NVIDIA is significantly boosting the performance and cost-efficiency of AI inference with its Blackwell Ultra platform, particularly for the rapidly growing field of agentic AI. New data reveals substantial gains over the previous generation, Hopper, and even the recently released GB200 NVL72 systems.
The surge in demand for AI agents and coding assistants is driving a dramatic increase in software-programming-related AI queries. According to OpenRouter’s State of Inference report, these queries have jumped from 11% to approximately 50% in the past year. These applications demand both low latency for real-time responsiveness and the ability to process vast amounts of data – entire codebases – to reason effectively.
Breakthrough Performance with GB300 NVL72
NVIDIA’s GB300 NVL72 systems, powered by the Blackwell Ultra GPU, are at the heart of these improvements. Analysis indicates a 50x increase in throughput per megawatt compared to the Hopper platform, translating to a 35x reduction in cost per token. This leap in efficiency is the result of a holistic approach to design, encompassing chip architecture, system-level innovations, and software optimizations.
The GB200 NVL72, already a significant step forward, delivered more than 10x more tokens per watt than Hopper, reducing the cost per token to one-tenth. The GB300 NVL72 builds on this foundation, with continuous improvements to software like NVIDIA TensorRT-LLM, NVIDIA Dynamo, Mooncake, and SGLang further enhancing throughput for mixture-of-experts (MoE) inference across various latency requirements. For example, improvements to the TensorRT-LLM library have yielded a 5x performance boost on GB200 for low-latency workloads in just four months.
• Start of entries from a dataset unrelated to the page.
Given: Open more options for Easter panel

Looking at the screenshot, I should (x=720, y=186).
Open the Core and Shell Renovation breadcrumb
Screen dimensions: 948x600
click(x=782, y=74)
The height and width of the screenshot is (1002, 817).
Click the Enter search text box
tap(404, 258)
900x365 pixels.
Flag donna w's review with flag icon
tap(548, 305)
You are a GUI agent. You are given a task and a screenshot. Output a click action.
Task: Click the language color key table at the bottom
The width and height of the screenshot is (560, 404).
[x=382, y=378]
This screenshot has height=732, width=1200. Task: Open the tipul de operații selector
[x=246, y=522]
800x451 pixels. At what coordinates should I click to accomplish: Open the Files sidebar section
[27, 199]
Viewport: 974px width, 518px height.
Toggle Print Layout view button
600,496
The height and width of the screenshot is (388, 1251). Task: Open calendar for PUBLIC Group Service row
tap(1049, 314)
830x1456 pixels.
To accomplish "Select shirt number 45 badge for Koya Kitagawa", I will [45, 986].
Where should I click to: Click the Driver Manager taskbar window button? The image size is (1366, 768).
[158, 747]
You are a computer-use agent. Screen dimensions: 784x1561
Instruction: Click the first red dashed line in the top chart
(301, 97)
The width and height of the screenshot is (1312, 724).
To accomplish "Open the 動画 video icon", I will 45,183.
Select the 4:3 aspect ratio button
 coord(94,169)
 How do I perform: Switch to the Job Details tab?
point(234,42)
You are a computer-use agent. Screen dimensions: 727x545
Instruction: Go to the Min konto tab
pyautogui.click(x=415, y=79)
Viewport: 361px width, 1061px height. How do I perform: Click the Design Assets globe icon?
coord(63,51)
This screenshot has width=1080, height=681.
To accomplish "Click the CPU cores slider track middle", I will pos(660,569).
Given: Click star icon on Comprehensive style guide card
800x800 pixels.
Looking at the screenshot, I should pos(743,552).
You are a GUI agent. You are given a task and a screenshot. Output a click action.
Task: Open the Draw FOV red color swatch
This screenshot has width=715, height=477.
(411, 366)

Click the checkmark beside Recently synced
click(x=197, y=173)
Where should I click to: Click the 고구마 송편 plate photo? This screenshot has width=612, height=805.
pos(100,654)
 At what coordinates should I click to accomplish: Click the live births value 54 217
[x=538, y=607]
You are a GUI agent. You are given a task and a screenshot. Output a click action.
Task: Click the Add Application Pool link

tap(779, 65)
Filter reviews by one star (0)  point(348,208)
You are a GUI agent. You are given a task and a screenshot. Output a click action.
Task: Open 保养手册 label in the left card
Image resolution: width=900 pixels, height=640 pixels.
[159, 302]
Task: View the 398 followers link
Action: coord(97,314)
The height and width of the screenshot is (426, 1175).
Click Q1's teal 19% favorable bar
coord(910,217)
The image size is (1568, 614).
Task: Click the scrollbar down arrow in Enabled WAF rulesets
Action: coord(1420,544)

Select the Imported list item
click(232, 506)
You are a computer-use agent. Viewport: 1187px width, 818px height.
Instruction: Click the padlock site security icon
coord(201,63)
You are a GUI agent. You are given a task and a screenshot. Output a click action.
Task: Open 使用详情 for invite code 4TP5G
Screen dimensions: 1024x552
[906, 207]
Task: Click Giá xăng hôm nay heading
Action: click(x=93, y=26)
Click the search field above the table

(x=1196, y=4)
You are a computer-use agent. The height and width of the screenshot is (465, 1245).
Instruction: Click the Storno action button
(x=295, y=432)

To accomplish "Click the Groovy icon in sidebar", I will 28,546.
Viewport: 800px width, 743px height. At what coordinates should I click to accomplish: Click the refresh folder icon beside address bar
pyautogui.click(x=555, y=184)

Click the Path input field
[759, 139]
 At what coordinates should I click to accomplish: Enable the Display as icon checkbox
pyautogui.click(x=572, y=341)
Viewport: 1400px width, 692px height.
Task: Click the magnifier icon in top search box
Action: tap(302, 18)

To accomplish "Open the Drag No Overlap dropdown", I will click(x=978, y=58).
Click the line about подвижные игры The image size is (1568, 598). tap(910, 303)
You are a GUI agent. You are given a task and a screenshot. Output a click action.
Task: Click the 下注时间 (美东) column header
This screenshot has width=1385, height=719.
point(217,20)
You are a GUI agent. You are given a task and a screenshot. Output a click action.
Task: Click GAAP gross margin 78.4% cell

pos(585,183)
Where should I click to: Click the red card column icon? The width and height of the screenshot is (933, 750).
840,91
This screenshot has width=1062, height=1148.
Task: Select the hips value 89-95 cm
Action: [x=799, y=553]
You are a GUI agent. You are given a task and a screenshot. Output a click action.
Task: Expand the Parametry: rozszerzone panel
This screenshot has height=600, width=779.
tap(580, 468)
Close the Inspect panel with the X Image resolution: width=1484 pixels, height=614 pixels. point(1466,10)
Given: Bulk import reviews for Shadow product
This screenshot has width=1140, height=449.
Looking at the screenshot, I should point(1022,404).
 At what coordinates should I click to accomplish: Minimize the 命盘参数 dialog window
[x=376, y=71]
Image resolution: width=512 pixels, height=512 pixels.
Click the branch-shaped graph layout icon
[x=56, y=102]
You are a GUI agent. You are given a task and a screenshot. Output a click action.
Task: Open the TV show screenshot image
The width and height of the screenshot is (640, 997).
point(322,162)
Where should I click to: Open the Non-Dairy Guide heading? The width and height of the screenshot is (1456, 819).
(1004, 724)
Key to this performance gain are several technical advancements: higher-performance GPU kernels optimized for efficiency and low latency, NVIDIA NVLink Symmetric Memory enabling direct GPU-to-GPU memory access, and programmatic dependent launch, which minimizes idle time by overlapping kernel setup with previous kernel completion.
Economic Advantages for Long-Context Workloads
While both GB200 NVL72 and GB300 NVL72 excel at delivering low latency, the benefits of GB300 NVL72 become particularly pronounced when dealing with long-context workloads. For tasks involving 128,000-token inputs and 8,000-token outputs – common in AI coding assistants analyzing extensive codebases – the GB300 NVL72 achieves up to 1.5x lower cost per token compared to the GB200 NVL72.
As AI agents process more code to improve understanding, computational demands increase. Blackwell Ultra addresses this with 1.5x higher NVFP4 compute performance and 2x faster attention processing, allowing agents to efficiently analyze entire codebases.
Industry Adoption and Future Developments
Major cloud providers and AI innovators are already deploying NVIDIA GB200 NVL72 at scale and are now transitioning to GB300 NVL72 for production workloads. Microsoft, CoreWeave, and OCI are among those integrating GB300 NVL72 to support low-latency and long-context applications like agentic coding and coding assistants.
“As inference moves to the center of AI production, long-context performance and token efficiency become critical,” said Chen Goldberg, senior vice president of engineering at CoreWeave. “Grace Blackwell NVL72 addresses that challenge directly, and CoreWeave’s AI cloud, including CKS and SUNK, is designed to translate GB300 systems’ gains, building on the success of GB200, into predictable performance and cost efficiency. The result is better token economics and more usable inference for customers running workloads at scale.”
Looking ahead, NVIDIA’s Rubin platform promises even greater advancements. Combining six new chips into a single AI supercomputer, Rubin is projected to deliver up to 10x higher throughput per megawatt compared to Blackwell for MoE inference, reducing the cost per million tokens to one-tenth. Rubin is expected to require only one-fourth the number of GPUs compared to Blackwell for training large MoE models.
The NVIDIA Vera Rubin NVL72 system, built on the Rubin platform, represents the next generation of AI infrastructure, poised to unlock further performance and cost improvements as software optimizations continue to evolve.